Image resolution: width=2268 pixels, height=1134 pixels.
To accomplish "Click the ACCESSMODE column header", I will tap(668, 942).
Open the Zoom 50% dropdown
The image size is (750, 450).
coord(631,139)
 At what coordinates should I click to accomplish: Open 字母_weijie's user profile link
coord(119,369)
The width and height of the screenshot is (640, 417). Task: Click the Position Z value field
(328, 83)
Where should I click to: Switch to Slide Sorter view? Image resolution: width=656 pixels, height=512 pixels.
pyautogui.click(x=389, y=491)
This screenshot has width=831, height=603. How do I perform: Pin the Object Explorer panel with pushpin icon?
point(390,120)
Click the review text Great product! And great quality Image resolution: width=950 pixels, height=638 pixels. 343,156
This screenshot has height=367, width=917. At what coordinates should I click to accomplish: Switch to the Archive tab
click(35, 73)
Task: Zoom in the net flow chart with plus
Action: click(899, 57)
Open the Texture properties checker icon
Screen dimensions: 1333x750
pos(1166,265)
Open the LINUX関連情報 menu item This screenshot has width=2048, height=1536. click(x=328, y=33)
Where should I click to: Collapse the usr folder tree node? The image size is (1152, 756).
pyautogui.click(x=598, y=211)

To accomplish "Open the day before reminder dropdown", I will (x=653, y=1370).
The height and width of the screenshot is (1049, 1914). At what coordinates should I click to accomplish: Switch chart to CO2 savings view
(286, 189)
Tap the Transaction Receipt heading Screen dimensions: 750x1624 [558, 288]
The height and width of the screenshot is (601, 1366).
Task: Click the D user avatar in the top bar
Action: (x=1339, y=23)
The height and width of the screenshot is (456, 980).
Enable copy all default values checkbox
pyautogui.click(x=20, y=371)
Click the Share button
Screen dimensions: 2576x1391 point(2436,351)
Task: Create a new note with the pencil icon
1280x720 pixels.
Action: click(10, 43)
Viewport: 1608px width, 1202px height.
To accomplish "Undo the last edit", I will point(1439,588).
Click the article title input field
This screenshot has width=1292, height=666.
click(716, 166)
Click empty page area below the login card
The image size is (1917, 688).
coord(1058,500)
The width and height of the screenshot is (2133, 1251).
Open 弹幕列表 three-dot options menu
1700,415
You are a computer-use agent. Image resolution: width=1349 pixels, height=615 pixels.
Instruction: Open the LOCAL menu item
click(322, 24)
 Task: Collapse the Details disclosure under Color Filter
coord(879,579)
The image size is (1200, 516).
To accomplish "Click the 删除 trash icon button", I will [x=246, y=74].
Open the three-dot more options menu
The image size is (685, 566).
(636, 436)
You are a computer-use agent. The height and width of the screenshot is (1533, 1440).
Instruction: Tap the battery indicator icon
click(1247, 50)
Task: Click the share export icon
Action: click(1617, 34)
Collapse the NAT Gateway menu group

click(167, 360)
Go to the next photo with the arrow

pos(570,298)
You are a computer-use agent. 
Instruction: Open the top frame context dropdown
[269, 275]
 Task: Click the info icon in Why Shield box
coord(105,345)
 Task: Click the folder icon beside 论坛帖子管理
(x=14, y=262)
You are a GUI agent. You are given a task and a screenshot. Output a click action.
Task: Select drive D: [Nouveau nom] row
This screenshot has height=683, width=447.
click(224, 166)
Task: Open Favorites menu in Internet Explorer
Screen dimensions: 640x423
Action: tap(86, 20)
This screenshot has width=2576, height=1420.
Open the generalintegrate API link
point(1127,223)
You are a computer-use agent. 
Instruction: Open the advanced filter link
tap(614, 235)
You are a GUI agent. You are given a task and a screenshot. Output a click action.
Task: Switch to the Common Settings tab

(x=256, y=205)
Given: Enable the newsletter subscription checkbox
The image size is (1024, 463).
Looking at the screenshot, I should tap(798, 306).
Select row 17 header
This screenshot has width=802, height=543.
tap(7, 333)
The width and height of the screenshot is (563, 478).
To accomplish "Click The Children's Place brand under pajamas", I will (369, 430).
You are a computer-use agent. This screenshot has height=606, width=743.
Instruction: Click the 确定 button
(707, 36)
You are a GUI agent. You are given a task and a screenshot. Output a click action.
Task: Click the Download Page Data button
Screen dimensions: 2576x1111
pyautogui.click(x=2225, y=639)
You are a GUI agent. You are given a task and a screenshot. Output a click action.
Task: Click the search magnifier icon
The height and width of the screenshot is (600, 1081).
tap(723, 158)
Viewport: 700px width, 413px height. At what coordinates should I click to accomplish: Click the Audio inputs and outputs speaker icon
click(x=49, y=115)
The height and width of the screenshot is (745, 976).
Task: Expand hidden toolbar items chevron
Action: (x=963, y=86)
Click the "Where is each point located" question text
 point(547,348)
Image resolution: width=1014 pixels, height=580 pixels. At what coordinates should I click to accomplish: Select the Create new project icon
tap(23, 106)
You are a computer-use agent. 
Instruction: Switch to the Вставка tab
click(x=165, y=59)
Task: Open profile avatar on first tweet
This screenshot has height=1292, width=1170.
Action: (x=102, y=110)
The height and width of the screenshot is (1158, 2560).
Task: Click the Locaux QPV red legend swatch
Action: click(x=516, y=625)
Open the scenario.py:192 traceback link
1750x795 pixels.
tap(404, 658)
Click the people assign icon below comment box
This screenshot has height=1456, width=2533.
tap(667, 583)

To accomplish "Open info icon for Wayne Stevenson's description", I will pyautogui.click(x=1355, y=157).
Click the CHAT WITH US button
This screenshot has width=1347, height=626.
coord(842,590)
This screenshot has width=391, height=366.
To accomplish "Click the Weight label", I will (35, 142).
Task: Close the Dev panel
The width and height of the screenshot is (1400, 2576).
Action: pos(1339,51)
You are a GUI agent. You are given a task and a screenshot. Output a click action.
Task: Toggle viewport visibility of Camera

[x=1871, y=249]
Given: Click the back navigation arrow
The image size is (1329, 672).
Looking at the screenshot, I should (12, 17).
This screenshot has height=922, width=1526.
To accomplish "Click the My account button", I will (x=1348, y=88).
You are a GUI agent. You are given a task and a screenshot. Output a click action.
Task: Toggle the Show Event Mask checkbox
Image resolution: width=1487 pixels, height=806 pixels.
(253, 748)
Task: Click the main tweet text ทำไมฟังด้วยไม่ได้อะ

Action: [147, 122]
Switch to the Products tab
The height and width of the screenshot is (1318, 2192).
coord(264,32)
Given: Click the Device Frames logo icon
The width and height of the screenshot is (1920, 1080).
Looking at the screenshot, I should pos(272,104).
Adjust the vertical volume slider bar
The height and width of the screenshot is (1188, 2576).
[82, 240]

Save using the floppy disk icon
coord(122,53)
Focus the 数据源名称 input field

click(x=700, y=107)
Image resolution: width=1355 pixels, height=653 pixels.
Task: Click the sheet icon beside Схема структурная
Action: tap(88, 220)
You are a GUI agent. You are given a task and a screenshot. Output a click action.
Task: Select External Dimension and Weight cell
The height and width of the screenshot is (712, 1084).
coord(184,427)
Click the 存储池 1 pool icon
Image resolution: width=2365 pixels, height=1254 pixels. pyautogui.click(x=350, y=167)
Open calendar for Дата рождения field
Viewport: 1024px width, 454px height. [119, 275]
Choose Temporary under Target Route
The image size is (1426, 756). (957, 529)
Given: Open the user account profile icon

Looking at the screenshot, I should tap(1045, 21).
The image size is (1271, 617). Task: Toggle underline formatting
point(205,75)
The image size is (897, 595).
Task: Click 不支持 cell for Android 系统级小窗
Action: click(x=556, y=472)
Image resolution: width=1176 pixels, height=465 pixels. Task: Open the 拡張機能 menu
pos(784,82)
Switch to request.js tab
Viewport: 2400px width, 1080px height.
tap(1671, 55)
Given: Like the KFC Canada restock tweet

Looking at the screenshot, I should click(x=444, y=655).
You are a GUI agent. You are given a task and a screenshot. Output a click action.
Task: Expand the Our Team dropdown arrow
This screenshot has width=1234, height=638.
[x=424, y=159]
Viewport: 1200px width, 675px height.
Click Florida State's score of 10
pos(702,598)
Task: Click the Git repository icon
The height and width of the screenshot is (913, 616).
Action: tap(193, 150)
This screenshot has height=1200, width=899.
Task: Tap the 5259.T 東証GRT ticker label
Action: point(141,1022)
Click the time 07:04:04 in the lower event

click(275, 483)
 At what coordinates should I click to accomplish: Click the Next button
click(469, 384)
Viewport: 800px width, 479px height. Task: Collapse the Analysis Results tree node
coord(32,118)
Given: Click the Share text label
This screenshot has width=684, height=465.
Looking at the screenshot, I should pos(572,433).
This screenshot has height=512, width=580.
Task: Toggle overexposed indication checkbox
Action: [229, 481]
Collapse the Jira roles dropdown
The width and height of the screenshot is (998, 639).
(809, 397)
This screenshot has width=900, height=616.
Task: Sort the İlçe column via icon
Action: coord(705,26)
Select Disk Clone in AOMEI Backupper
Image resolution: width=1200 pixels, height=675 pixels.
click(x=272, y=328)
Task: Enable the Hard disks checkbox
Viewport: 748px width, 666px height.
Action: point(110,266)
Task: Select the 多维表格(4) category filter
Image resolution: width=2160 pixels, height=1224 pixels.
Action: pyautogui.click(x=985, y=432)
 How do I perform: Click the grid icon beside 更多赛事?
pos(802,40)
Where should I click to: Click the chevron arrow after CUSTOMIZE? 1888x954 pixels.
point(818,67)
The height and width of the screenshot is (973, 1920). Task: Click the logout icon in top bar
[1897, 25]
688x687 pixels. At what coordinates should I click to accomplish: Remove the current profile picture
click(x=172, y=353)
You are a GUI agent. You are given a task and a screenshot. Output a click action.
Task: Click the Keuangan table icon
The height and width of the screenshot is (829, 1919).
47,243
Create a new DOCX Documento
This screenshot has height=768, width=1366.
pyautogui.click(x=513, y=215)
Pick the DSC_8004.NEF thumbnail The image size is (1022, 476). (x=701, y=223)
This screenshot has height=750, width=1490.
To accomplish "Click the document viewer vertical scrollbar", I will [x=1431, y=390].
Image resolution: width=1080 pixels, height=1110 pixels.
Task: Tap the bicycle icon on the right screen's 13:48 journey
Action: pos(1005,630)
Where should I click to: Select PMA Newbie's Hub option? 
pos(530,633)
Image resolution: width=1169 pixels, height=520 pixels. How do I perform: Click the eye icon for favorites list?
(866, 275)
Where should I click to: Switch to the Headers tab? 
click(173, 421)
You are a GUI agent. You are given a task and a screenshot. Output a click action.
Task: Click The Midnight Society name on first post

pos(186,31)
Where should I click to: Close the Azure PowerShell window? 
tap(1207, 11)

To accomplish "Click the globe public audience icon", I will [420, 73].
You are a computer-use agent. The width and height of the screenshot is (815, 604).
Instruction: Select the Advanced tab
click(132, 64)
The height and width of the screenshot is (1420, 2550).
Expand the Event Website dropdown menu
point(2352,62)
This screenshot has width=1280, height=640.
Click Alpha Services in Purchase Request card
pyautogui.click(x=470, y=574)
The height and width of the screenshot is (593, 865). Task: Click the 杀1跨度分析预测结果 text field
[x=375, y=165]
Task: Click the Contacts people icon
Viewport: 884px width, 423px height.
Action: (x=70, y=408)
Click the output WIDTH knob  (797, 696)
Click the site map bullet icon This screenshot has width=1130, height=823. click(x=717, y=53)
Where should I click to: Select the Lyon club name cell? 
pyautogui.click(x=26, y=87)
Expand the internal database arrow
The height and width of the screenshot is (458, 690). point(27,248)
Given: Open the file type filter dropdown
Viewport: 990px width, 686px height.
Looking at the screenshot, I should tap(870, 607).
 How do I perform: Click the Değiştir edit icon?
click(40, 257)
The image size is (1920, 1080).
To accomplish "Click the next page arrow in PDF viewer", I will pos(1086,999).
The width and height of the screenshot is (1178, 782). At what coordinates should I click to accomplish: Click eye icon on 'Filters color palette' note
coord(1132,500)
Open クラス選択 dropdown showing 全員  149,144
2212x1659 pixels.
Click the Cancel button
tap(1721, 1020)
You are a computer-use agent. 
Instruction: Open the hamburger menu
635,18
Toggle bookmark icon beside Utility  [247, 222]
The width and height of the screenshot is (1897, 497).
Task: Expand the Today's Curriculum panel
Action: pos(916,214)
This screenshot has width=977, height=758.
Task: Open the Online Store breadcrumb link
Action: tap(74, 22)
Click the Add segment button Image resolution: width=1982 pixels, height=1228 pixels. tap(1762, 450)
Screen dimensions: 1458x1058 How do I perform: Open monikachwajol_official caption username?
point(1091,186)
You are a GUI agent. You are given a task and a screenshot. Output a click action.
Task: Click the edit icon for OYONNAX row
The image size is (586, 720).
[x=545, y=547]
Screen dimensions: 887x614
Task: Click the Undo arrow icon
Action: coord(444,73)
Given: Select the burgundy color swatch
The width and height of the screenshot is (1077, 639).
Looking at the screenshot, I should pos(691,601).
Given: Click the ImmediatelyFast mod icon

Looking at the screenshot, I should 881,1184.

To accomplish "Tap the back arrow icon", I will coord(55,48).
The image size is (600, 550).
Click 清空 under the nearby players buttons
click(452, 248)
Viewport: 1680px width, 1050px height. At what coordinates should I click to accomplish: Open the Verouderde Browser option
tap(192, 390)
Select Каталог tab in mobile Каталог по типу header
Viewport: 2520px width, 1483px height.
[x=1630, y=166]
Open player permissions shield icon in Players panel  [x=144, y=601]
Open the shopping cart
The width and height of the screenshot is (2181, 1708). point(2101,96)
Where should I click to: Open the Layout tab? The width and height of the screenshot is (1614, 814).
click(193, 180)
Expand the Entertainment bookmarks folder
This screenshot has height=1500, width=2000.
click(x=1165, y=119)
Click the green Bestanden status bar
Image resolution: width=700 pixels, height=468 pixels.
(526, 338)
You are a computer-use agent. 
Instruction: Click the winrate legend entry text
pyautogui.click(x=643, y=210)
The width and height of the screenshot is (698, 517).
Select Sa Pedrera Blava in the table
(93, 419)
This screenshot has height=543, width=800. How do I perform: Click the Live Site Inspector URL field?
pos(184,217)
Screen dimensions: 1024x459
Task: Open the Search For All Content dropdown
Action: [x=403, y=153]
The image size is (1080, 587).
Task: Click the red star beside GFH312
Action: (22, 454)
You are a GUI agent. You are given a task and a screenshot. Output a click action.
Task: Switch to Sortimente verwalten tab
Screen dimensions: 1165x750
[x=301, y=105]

++++++++++++++++++++

• [EXERCISE PROMPT] Starting from the beginning of the data and ending with the line that contains "Action: (x=1339, y=23)", change every "Image resolution" to "Screen resolution" and leave everything else as it is.

• [FULL ANSWER]
Screen resolution: width=2268 pixels, height=1134 pixels.
To accomplish "Click the ACCESSMODE column header", I will tap(668, 942).
Open the Zoom 50% dropdown
The image size is (750, 450).
coord(631,139)
 At what coordinates should I click to accomplish: Open 字母_weijie's user profile link
coord(119,369)
The width and height of the screenshot is (640, 417). Task: Click the Position Z value field
(328, 83)
Where should I click to: Switch to Slide Sorter view? Screen resolution: width=656 pixels, height=512 pixels.
pyautogui.click(x=389, y=491)
This screenshot has width=831, height=603. How do I perform: Pin the Object Explorer panel with pushpin icon?
point(390,120)
Click the review text Great product! And great quality Screen resolution: width=950 pixels, height=638 pixels. 343,156
This screenshot has height=367, width=917. At what coordinates should I click to accomplish: Switch to the Archive tab
click(35, 73)
Task: Zoom in the net flow chart with plus
Action: click(899, 57)
Open the Texture properties checker icon
Screen dimensions: 1333x750
pos(1166,265)
Open the LINUX関連情報 menu item This screenshot has width=2048, height=1536. click(x=328, y=33)
Where should I click to: Collapse the usr folder tree node? The image size is (1152, 756).
pyautogui.click(x=598, y=211)

To accomplish "Open the day before reminder dropdown", I will (x=653, y=1370).
The height and width of the screenshot is (1049, 1914). At what coordinates should I click to accomplish: Switch chart to CO2 savings view
(286, 189)
Tap the Transaction Receipt heading Screen dimensions: 750x1624 [558, 288]
The height and width of the screenshot is (601, 1366).
Task: Click the D user avatar in the top bar
Action: (x=1339, y=23)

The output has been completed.